Am 14.03.2019 um 18:27 hat Peter Maydell geschrieben:
> On Tue, 12 Mar 2019 at 17:30, Kevin Wolf <address@hidden> wrote:
> >
> > In order to be able to dynamically reopen the file read-only or
> > read-write, depending on the users that are attached, we need to be able
> > to switch to a different file descriptor during the permission change.
> >
> > This interacts with reopen, which also creates a new file descriptor and
> > performs permission changes internally. In this case, the permission
> > change code must reuse the reopen file descriptor instead of creating a
> > third one.
> >
> > In turn, reopen can drop its code to copy file locks to the new file
> > descriptor because that is now done when applying the new permissions.
> 
> Hi -- Coverity doesn't like this function (CID 1399712).
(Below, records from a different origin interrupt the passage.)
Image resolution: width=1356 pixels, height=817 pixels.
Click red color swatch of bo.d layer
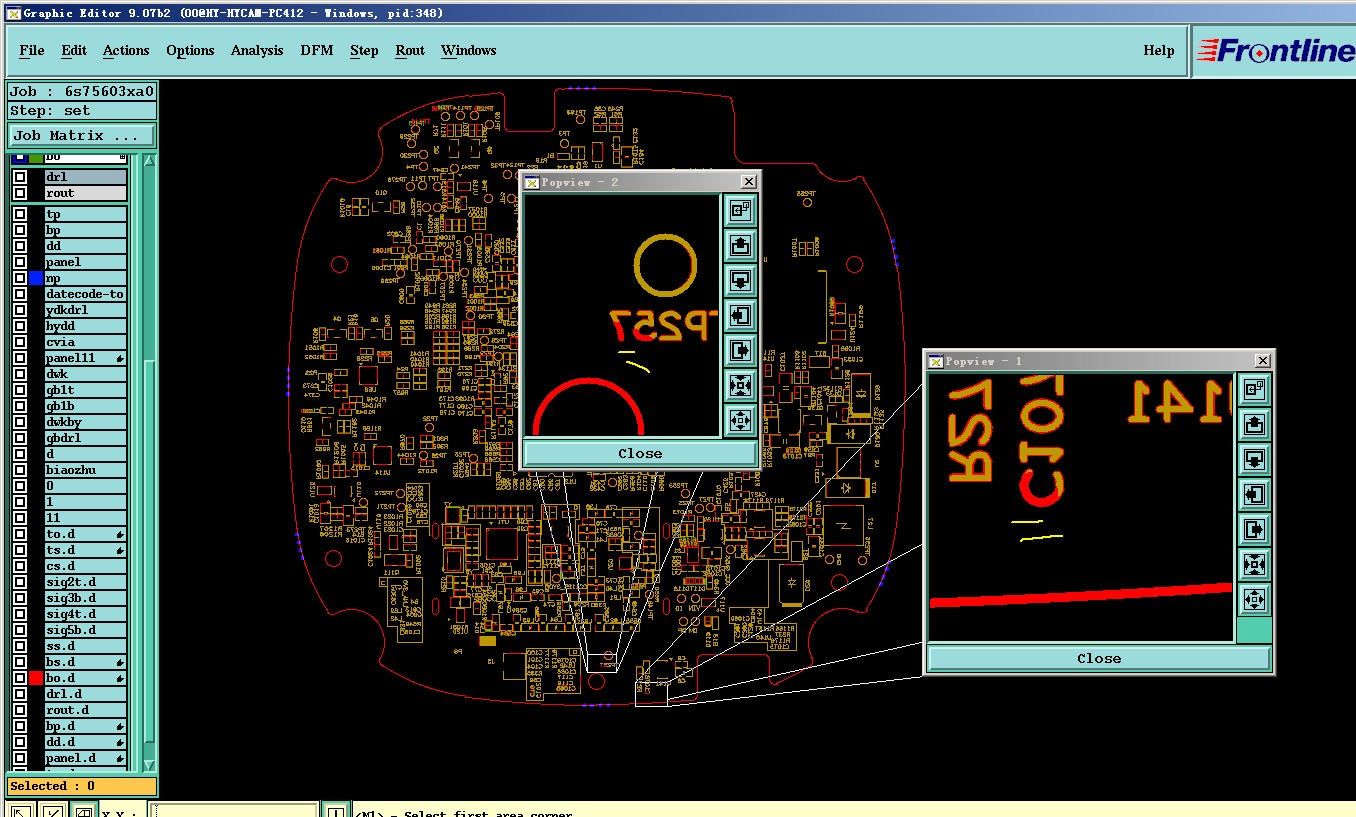coord(36,678)
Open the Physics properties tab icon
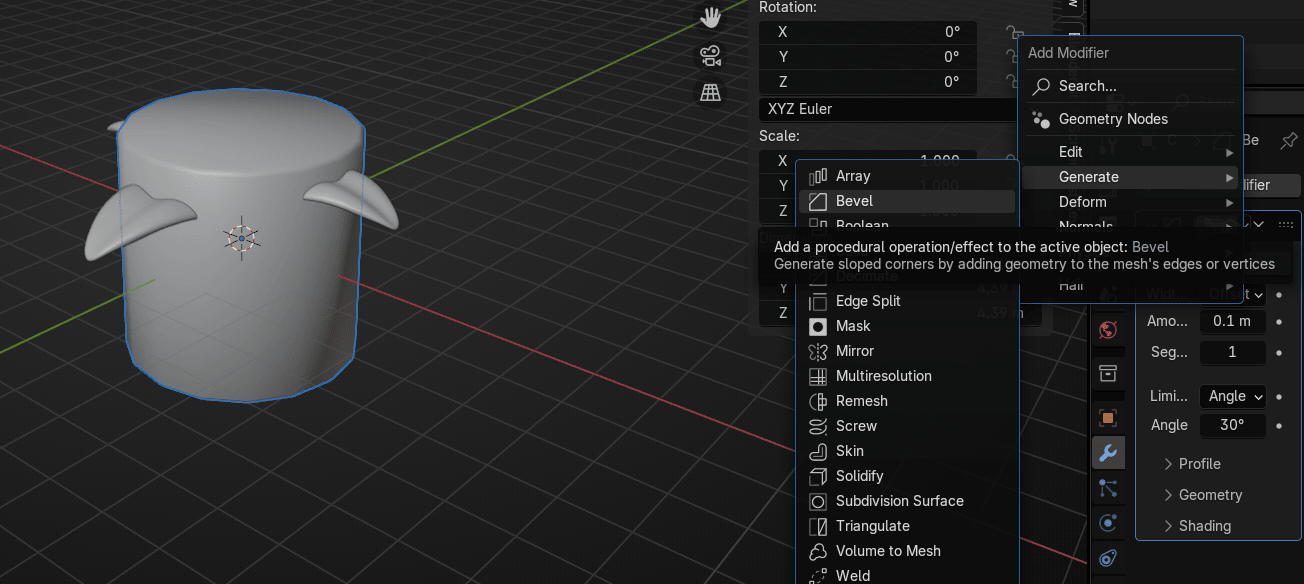Screen dimensions: 1304x584 click(x=1108, y=523)
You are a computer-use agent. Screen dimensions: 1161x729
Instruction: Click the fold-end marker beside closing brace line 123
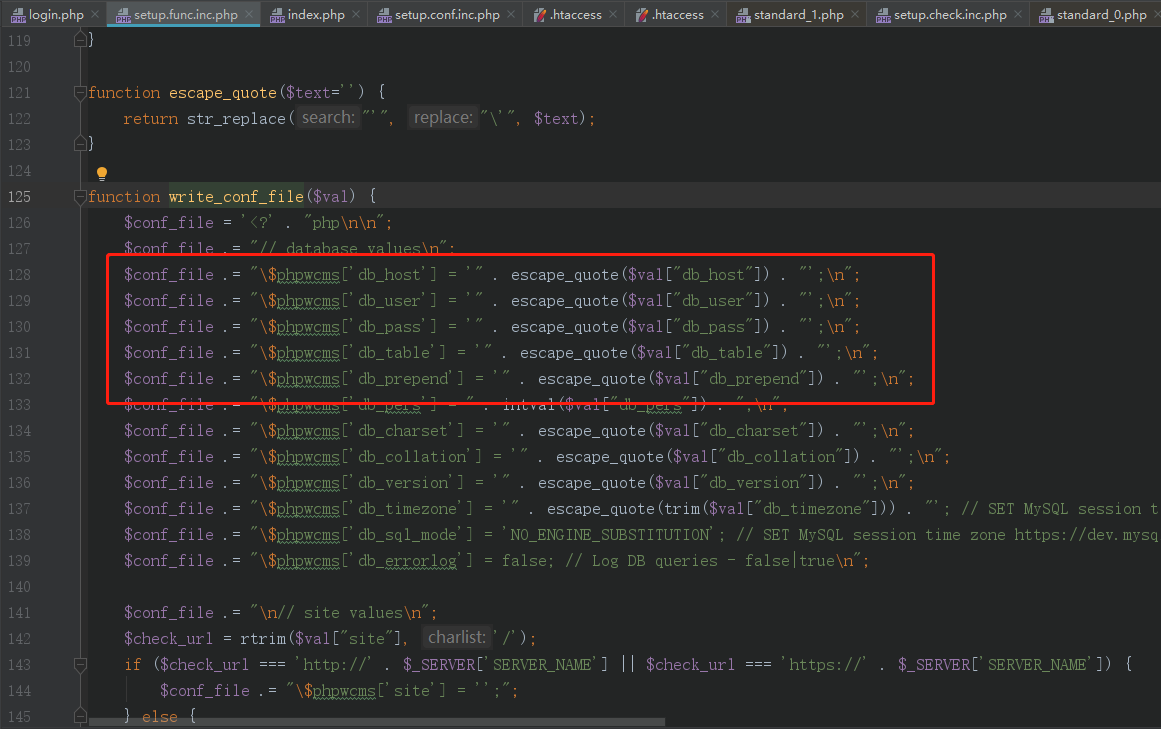pos(79,144)
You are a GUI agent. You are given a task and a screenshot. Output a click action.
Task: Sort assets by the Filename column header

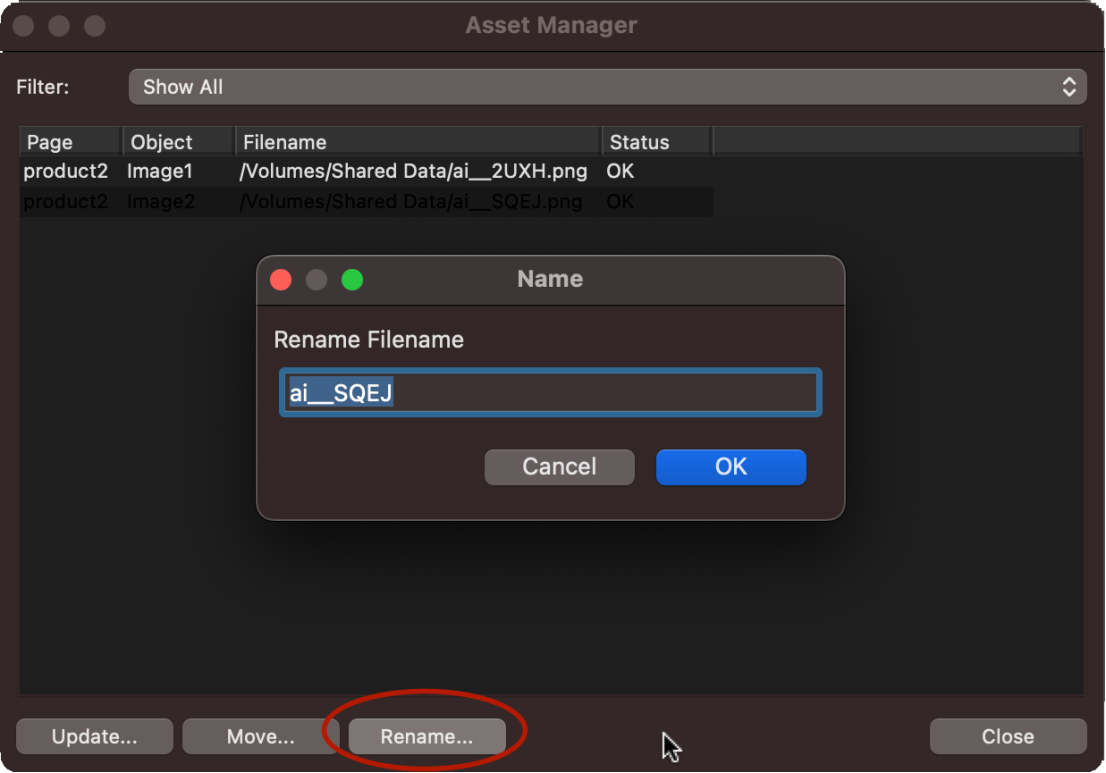[417, 142]
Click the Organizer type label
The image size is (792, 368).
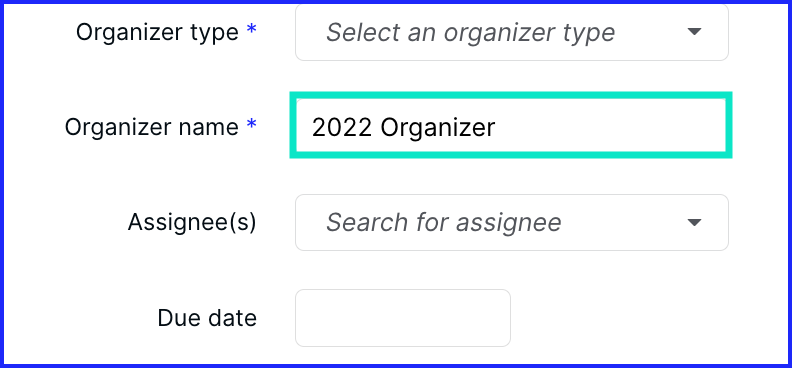(157, 32)
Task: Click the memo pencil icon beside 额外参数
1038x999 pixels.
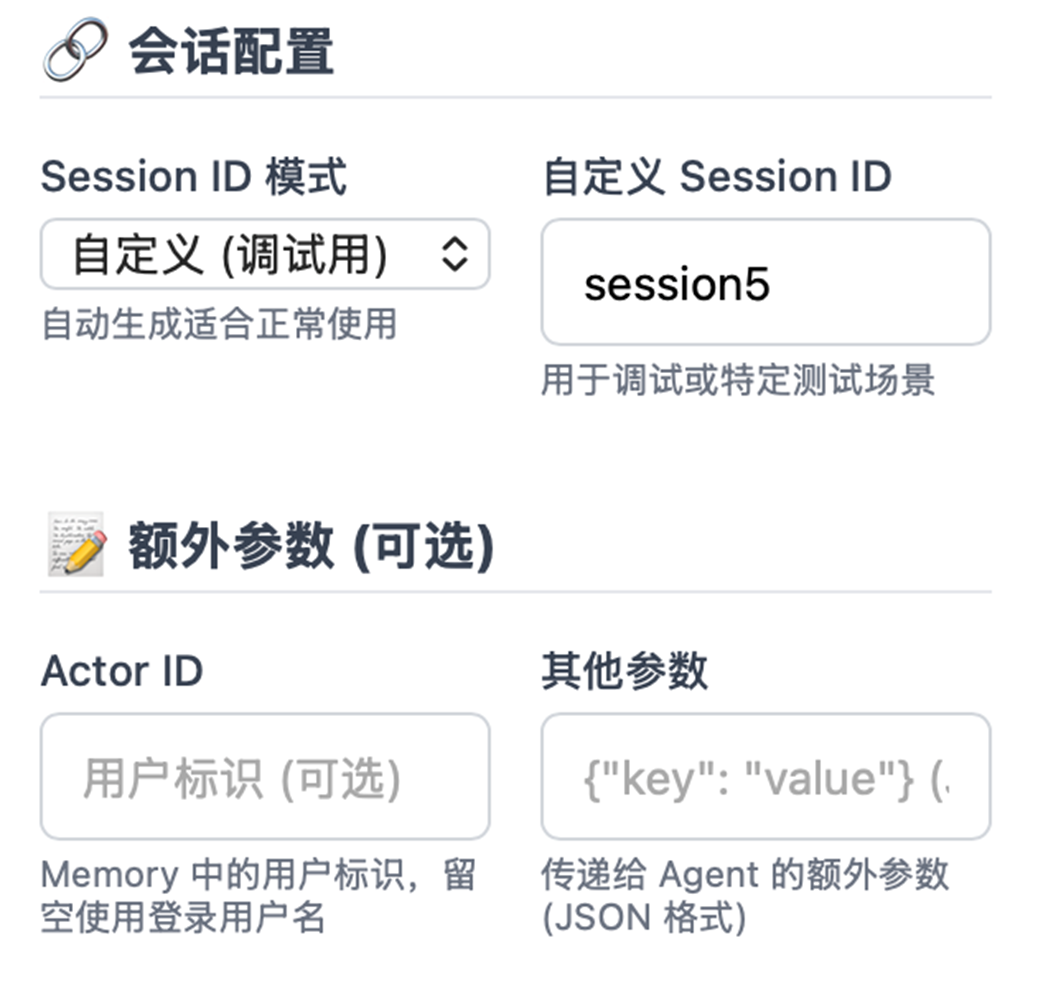Action: tap(76, 546)
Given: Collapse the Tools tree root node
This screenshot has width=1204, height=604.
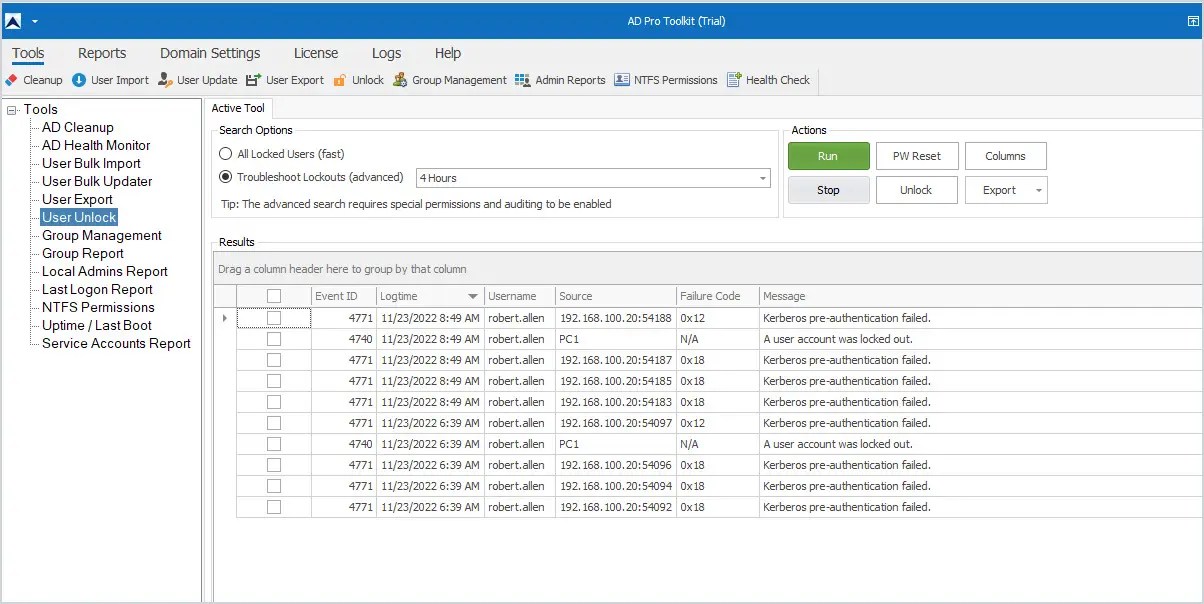Looking at the screenshot, I should pyautogui.click(x=10, y=109).
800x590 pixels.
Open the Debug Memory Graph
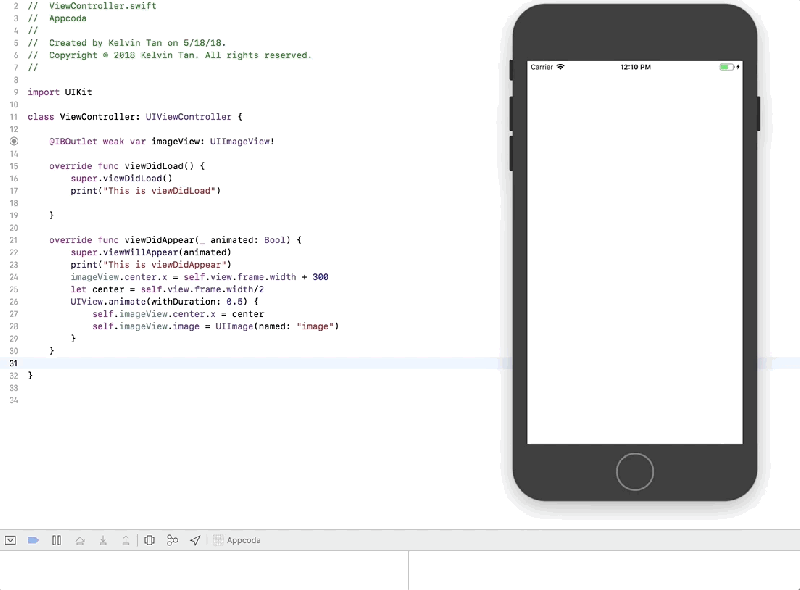coord(173,540)
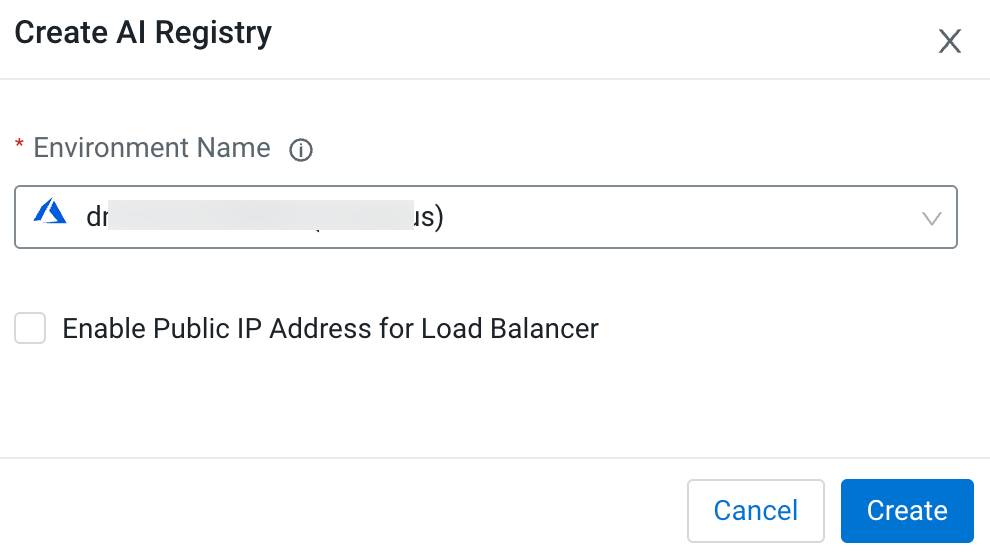990x558 pixels.
Task: Click the 'Public IP' text beside checkbox
Action: 207,328
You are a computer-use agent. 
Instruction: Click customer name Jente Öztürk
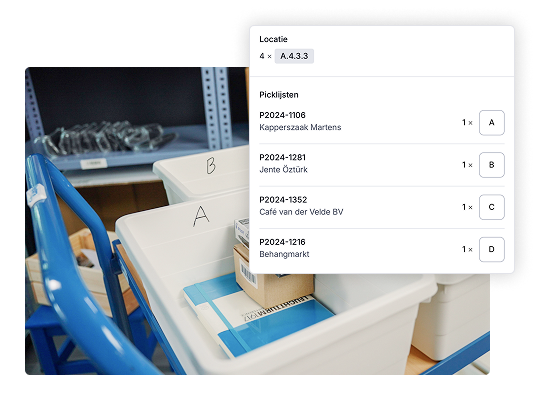click(x=283, y=170)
> I think this may be a false positive, but could you confirm?
> 
> > @@ -2696,12 +2695,78 @@ static QemuOptsList raw_create_opts = {
> >  static int raw_check_perm(BlockDriverState *bs, uint64_t perm, uint64_t 
> > shared,
> >                            Error **errp)
> >  {
> > -    return raw_handle_perm_lock(bs, RAW_PL_PREPARE, perm, shared, errp);
> > +    BDRVRawState *s = bs->opaque;
> > +    BDRVRawReopenState *rs = NULL;
> > +    int open_flags;
> > +    int ret;
> > +
> > +    if (s->perm_change_fd) {
> > +        /*
> > +         * In the context of reopen, this function may be called several 
> > times
> > +         * (directly and recursively while change permissions of the 
> > parent).
> > +         * This is even true for children that don't inherit from the 
> > original
> > +         * reopen node, so s->reopen_state is not set.
> > +         *
> > +         * Ignore all but the first call.
> > +         */
> > +        return 0;
> > +    }
> > +
> > +    if (s->reopen_state) {
> > +        /* We already have a new file descriptor to set permissions for */
> > +        assert(s->reopen_state->perm == perm);
> > +        assert(s->reopen_state->shared_perm == shared);
> > +        rs = s->reopen_state->opaque;
> > +        s->perm_change_fd = rs->fd;
> > +    } else {
> > +        /* We may need a new fd if auto-read-only switches the mode */
> > +        ret = raw_reconfigure_getfd(bs, bs->open_flags, &open_flags,
> > +                                    false, errp);
> 
> Coverity says that raw_reconfigure_getfd() returns an fd in 'ret' here...
> 
> > +        if (ret < 0) {
> > +            return ret;
> > +        } else if (ret != s->fd) {
> > +            s->perm_change_fd = ret;
> > +        }
> > +    }
> > +
> > +    /* Prepare permissions on old fd to avoid conflicts between old and 
> > new,
> > +     * but keep everything locked that new will need. */
> > +    ret = raw_handle_perm_lock(bs, RAW_PL_PREPARE, perm, shared, errp);
> 
> ...but this call overwrites that fd, so we might never close it.
> 
> I think the answer is that either:
>  * ret == s->fd and we'll close s->fd later
>  * or we save ret into s->perm_change_fd
> 
> and Coverity just isn't clever enough to realise that if
> ret == s->fd then we haven't lost the handle.
> 
> Is that right? If so I'll mark it as a false-positive in the UI.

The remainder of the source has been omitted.